══ Estratto della fonte
A un certo momento della storia della Chiesa, la magia venne equiparata all’eresia.
Come tutti sanno la preoccupazione per le credenze eretiche aveva sempre preoccupato la Chiesa sin dagli inizi della sua storia.
Ma torniamo indietro nel tempo, al momento in cui vennero definite attraverso una normativa ad hoc, quali erano le forme consentite di culto e di teologia cristiana.
A tale riguardo dobbiamo citare l’Editto di Tessalonica del 380.
Tale Editto aveva stabilito che il cristianesimo era la religione ufficiale dell’impero romano, confermando e completando le decisioni prese nel concilio di Nicea nel 325.
Oltre all’interdizione del culto prestato agli dei tradizionali, l’Editto di Tessalonica ordinava di perseguitare tutti quelli che avessero sostenuto posizione eretiche, cioè non conformi alle decisioni dei concili periodicamente riuniti dai vescovi, che al tempo guidavano la Chiesa in maniera collegiale.
In termini giuridici ciò si tradusse in una serie di decisioni legislative riunite nel “Codex Theodosianus”, voluto tra il 435 e 438 da Teodosio II e passate poi nel “Corpus Iuris” giustinianeo di un secolo successivo.
Nell’impero romano d’Oriente, la legislazione e i tribunali di stato avrebbero continuato a occuparsi direttamente della repressione dell’eresia.
Venute invece meno nell’impero romano d’Occidente autorità e istituzioni imperiali, le gerarchie sacerdotali della Chiesa si trovarono a tutelare diversamente l’ortodossia, anche se in tale compito esse coinvolsero a più livelli le istituzioni laicali.
════
══ Elenco dei dati
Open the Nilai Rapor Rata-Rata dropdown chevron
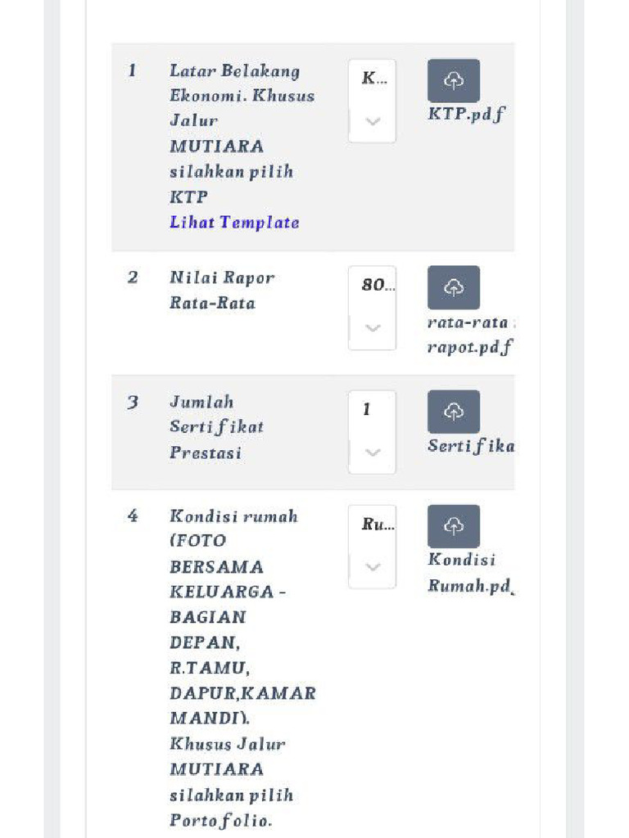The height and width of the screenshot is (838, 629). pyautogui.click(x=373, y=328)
════
══ Elenco dei dati
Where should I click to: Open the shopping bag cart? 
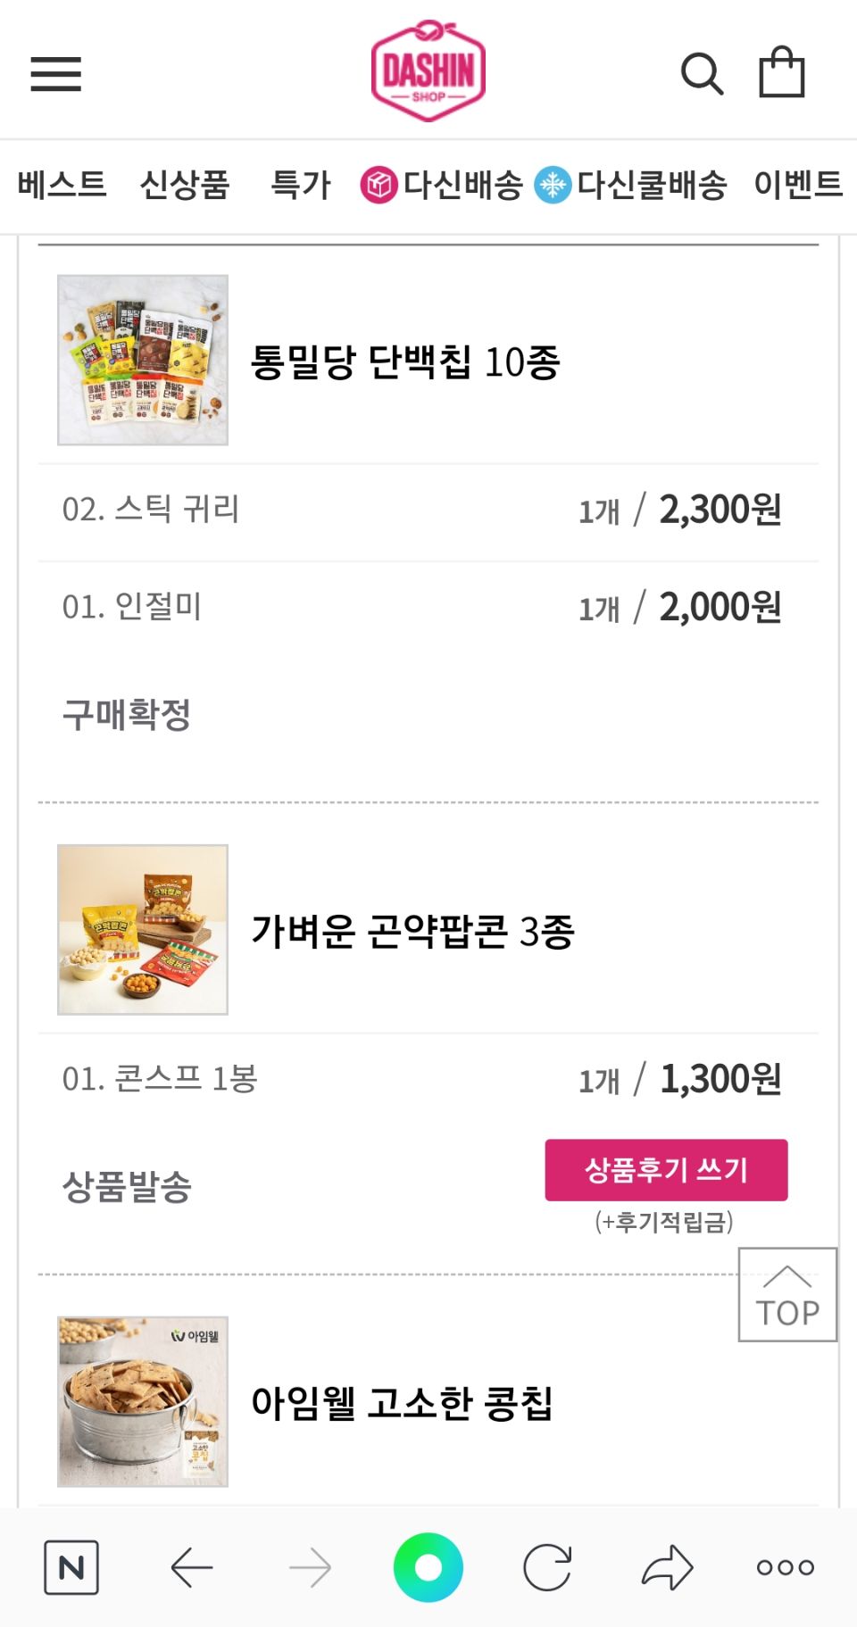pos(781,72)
════
-- I tuoi compiti --
1. Duplica parola per parola la parte del brano sulla repressione dell'eresia che si apre con le parole contenenti "In termini giuridici" e si chiude con "della repressione dell’eresia.".
2. Scrivi la parte che segue nel brano sulla repressione dell'eresia, riprendendo dal punto in cui il testo si ferma.
L'elenco non ha alcun legame con il brano sulla repressione dell'eresia.

-- Risposte fornite --
1.
In termini giuridici ciò si tradusse in una serie di decisioni legislative riunite nel “Codex Theodosianus”, voluto tra il 435 e 438 da Teodosio II e passate poi nel “Corpus Iuris” giustinianeo di un secolo successivo.
Nell’impero romano d’Oriente, la legislazione e i tribunali di stato avrebbero continuato a occuparsi direttamente della repressione dell’eresia.

2.
A quel tempo ogni forma di potere era considerata comunque d’origine divina e di conseguenza aveva il dovere di occuparsi delle eresie.
A loro volta Agostino e Isidoro di Siria sostennero che era compito dei principi difendere con la forza della legge le verità di fede.
Di conseguenza, per gli eretici erano previste pene durissime che andarono dall’esilio alla prigione, alla confisca dei beni, fino addirittura alla pena capitale.
Rispetto ad essa, dobbiamo mettere in evidenza che il diritto romano prevedeva il rogo per chi si fosse reso responsabile del crimine di lesa maestà.
In pratica l’eresia era considerata come un tradimento nei confronti di Dio e per questo motivo gli eretici erano condannati alla pena suprema, ovvero il rogo.
A partire dall'XI secolo e con maggior frequenza dal XII secolo, un’ampia parte dell’Europa occidentale fu caratterizzata dalla presenza di varie forme di contestazione religiosa, contestazioni che la Chiesa e le autorità laiche dichiararono subito eretiche.
Lo scontro tra papato e impero, che era avvenuto proprio a ridosso di questi due secoli, aveva coinvolto in vari modi il laicato.
Tuttavia le decisioni conciliari avevano affrontato in minima parte il problema del ruolo dei laici all’interno della Chiesa e più in generale della società cristiana.
In ogni caso il problema del ruolo dei laici era di particolare importanza e non poteva essere passato in silenzio o ignorato.
A loro volta, i laici reclamavano in maniera sempre più forte un ruolo importante all’interno della Chiesa.
Ma le gerarchie ecclesiastiche non erano assolutamente favorevoli ad accordare ai laici tale ruolo, volendo continuare a mantenere un controllo ferreo sui contenuti della predicazione, decidendone la conformità o meno alle dottrine della Chiesa.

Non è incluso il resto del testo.